Nation watches as a divided California prepares to decide on same-sex marriage

Supporters and opponents have mounted a costly campaign over Proposition 8, which would amend state Constitution to ban gay marriage.

After the most expensive campaign in state history over a social issue, Californians began voting Tuesday on the divisive and deeply emotional issue of same-sex marriage.

Proposition 8, which would amend the California Constitution to ban gay marriage, has been extremely close in recent polling, with the Field Poll last week showing 49% against and 44% in favor of the measure, with 7% undecided.

That deep divide was reflected at polling places throughout Southern California.

Colleen Cross, 53, principal of Garden Grove High School, said that in addition to voting for the presidential ticket of John McCain and Sarah Palin she was eager to vote for Proposition 8.

"I'm conservative, and family values are important to me.
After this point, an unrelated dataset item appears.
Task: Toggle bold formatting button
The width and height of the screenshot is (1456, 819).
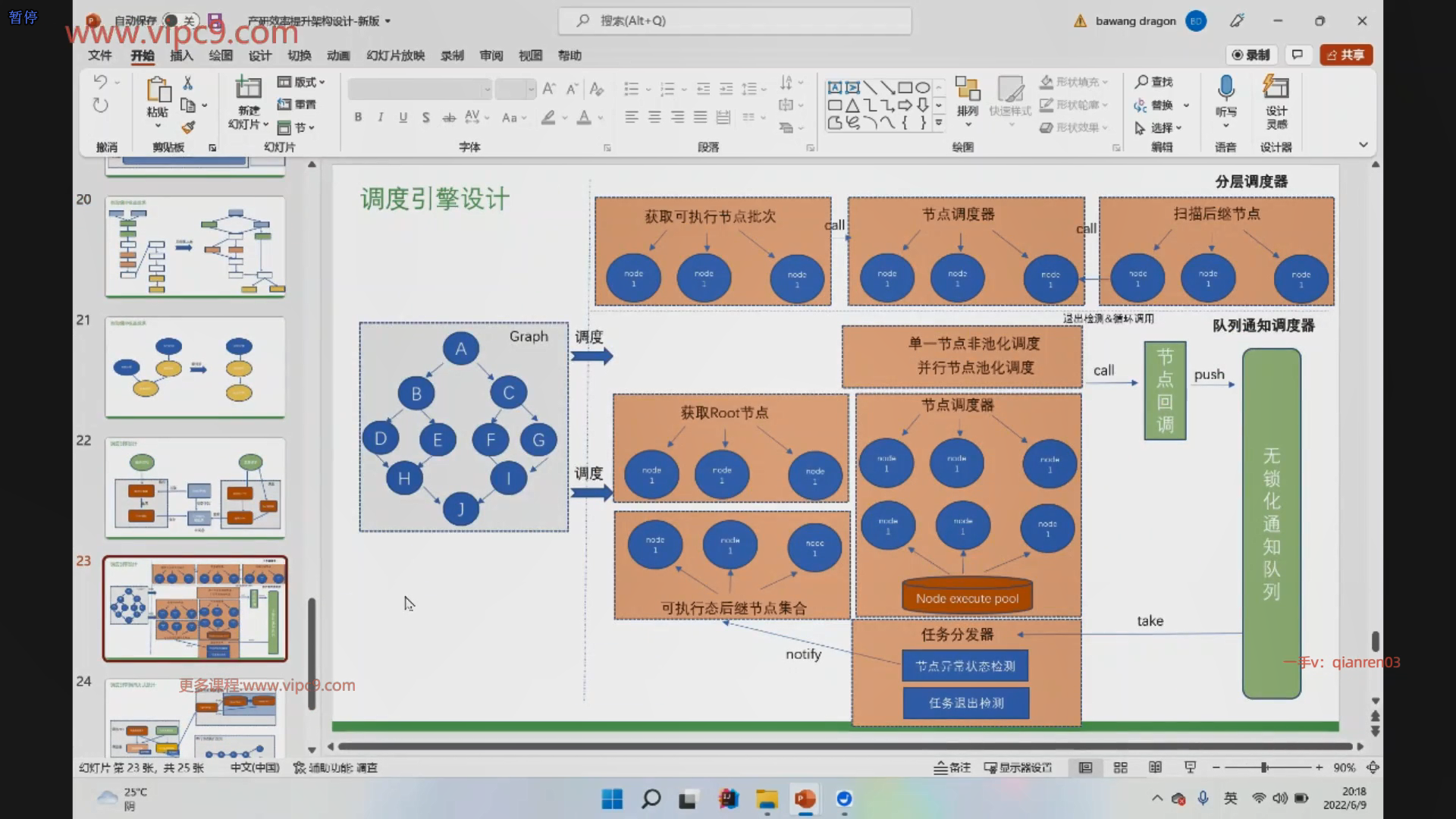Action: pyautogui.click(x=358, y=117)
I see the country taking a real liberal swing and it scares me to death," said Cross. "The moral center has moved so far left that I can hardly recognize my country anymore," she said.
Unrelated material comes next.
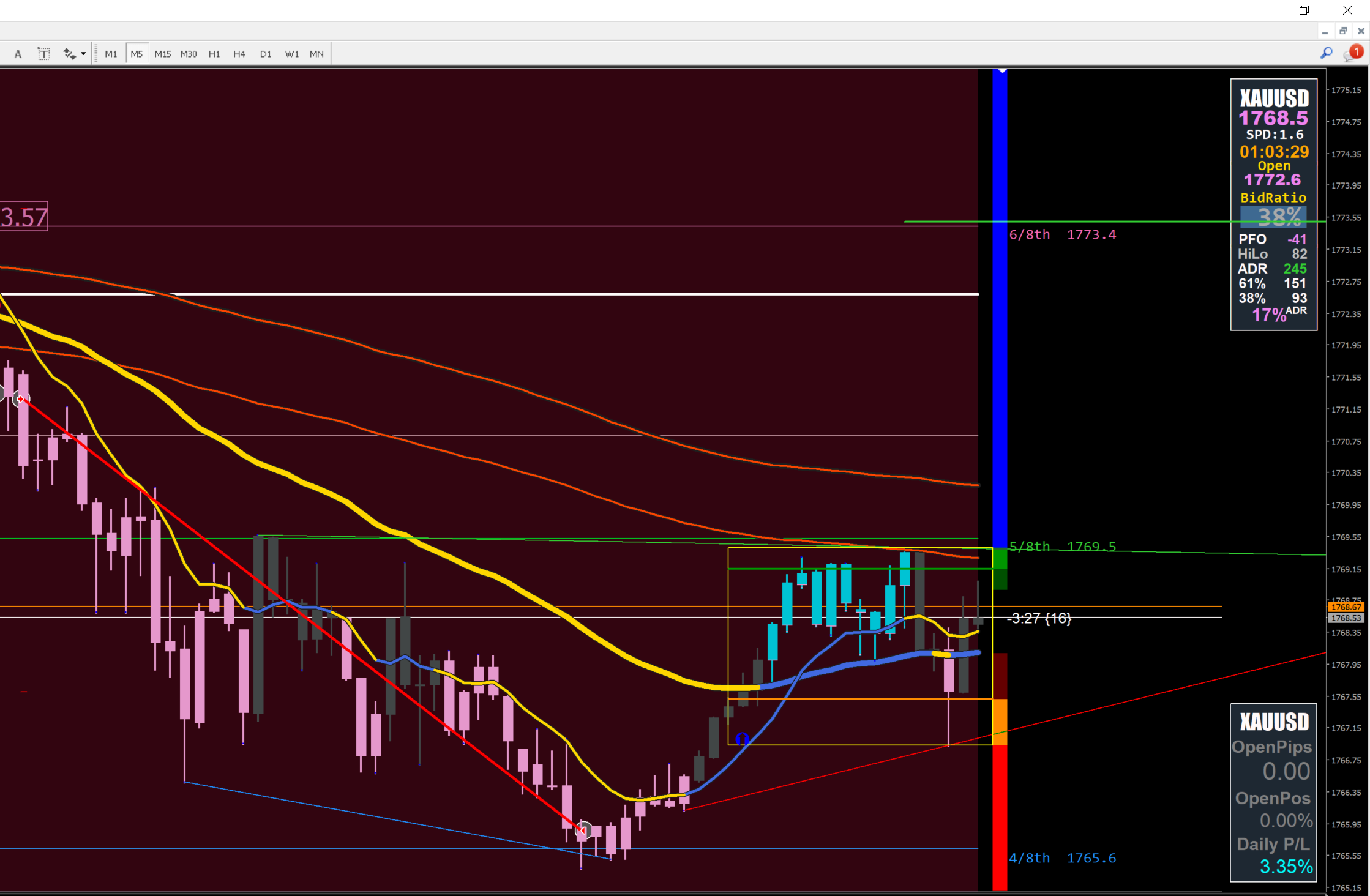
Task: Restore the inner chart window
Action: 1343,31
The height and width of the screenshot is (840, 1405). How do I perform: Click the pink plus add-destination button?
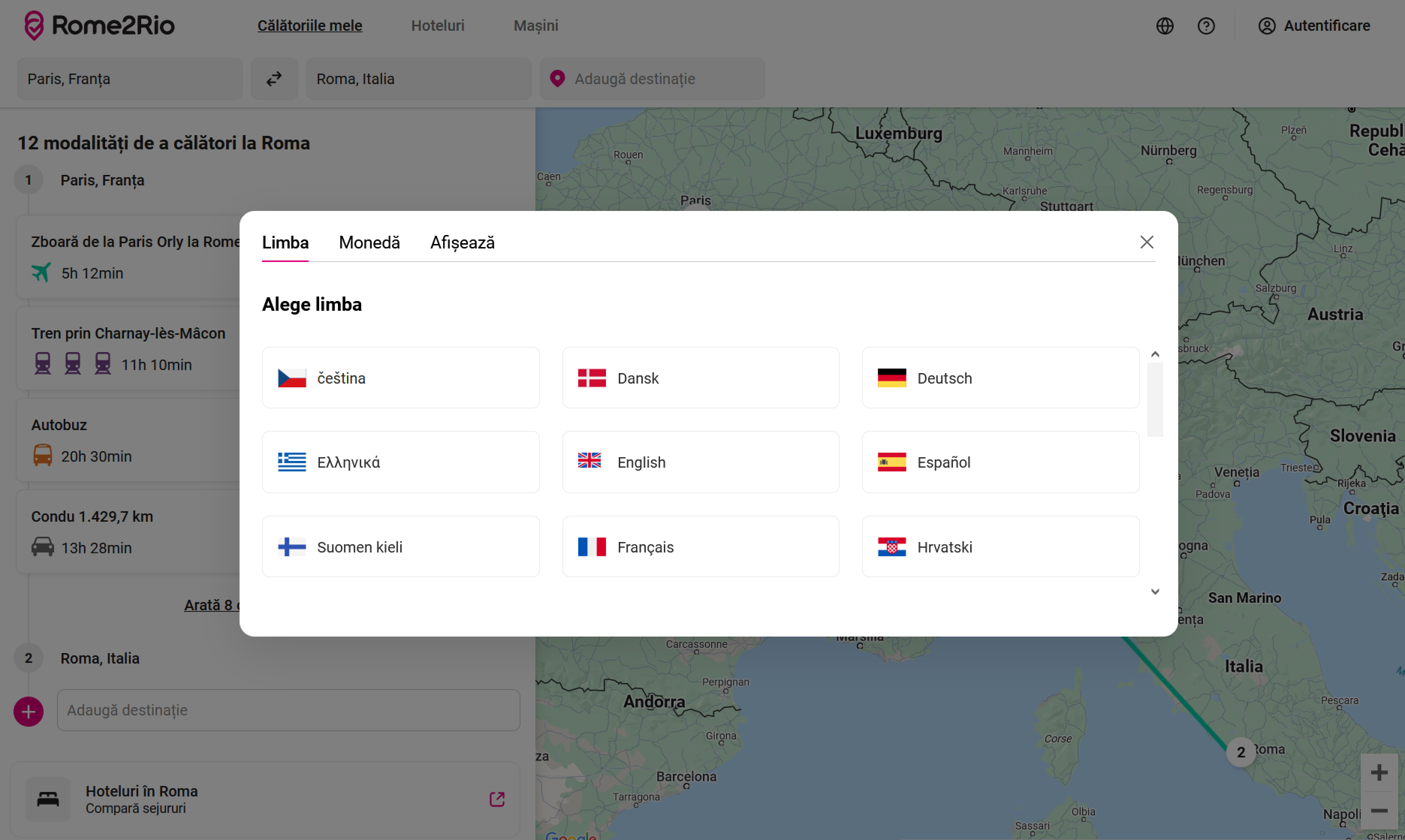click(x=28, y=712)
Mark Lescroart, a neuroscience grad student at USC, went to his Silver Lake polling place this morning to vote for Barack Obama and against Proposition 8, which he called "a basic civil rights issue."

"I am a little bit sad it even got on the ballot in the first place," he said.

Along with the presidential race, the fight over gay marriage is among nation's most closely watched contests. Volunteers from around the country have staffed phone banks, and campaign contributions have come from every state in the nation to the "no" campaign, and every state but Vermont to the "yes" side.

The two sides raised nearly $74 million and blanketed the airwaves for weeks with expensive television and radio commercials.

The battle has also been waged on street corners and front lawns, from the pulpits of churches and synagogues and -- unusual for a fight over a social issue -- in the boardrooms of many of the state's largest corporations.

Most of the state's highest-profile political leaders -- including both U.S. senators and the mayors of San Francisco, San Diego and Los Angeles -- along with the editorial pages of most major newspapers, have opposed the measure. PG&E, Apple and other companies contributed money to fight the proposition, and the heads of Silicon Valley companies including Google and Yahoo took out a newspaper ad opposing it.

Many argued, as former President Bill Clinton did in a taped call to millions of registered voters in the days before the election, that the measure was discriminatory because it would strip rights from gay couples and treat them differently from heterosexual couples.